▸ Provided text
Section 5.5 Public Announcements. The initial press release with respect to the execution of this Agreement shall be a joint press release to be reasonably agreed upon by Parent and MLP. Thereafter, neither MLP nor Parent shall issue or cause the publication of any press release or other public announcement (to the extent previously issued or made in accordance with this Agreement) with respect to this Agreement or the transactions contemplated hereby without the prior consent of the other party (which consent shall not be unreasonably withheld or delayed), except as may be required by Law or by any applicable listing agreement with the NYSE or other national securities exchange as determined in the good faith judgment of the party proposing to make such release (in which case such party shall not issue or cause the publication of such press release or other public announcement without prior consultation with the other party); provided, however, that MLP shall not be required by this Section 5.5 to consult with any other party with respect to a public announcement in connection with the receipt and existence of an Alternative Proposal that the MLP GP Board believes is bona fide and matters related thereto or an Adverse Recommendation Change but nothing in this proviso shall limit any obligation of MLP under Section 5.3(d) to negotiate with Parent in good faith; provided, further, that each party and their respective controlled affiliates may make statements that are consistent with statements made in previous press releases, public disclosures or public statements made by Parent or MLP in compliance with this Section 5.5.

▸ What this task involves
Translate into Spanish this sentence from the public announcements clause: "The initial press release with respect to the execution of this Agreement shall be a joint press release to be reasonably agreed upon by Parent and MLP."

▸ Supplied material
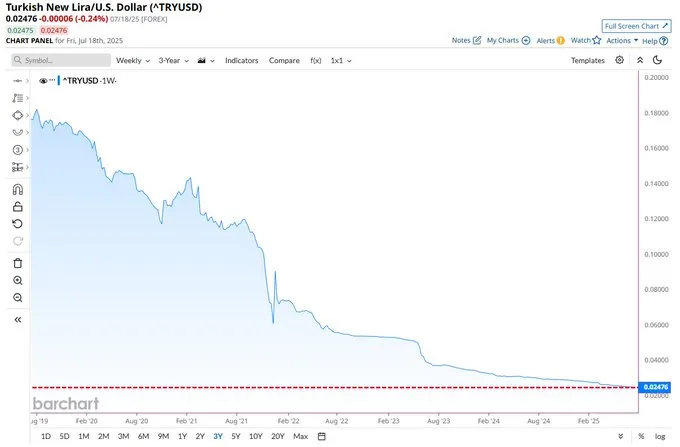Collapse the left drawing toolbar
680x447 pixels.
click(18, 319)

▸ The output
El comunicado de prensa inicial relativo a la firma de este Acuerdo será un comunicado de prensa conjunto que Parent y MLP acordarán de manera razonable.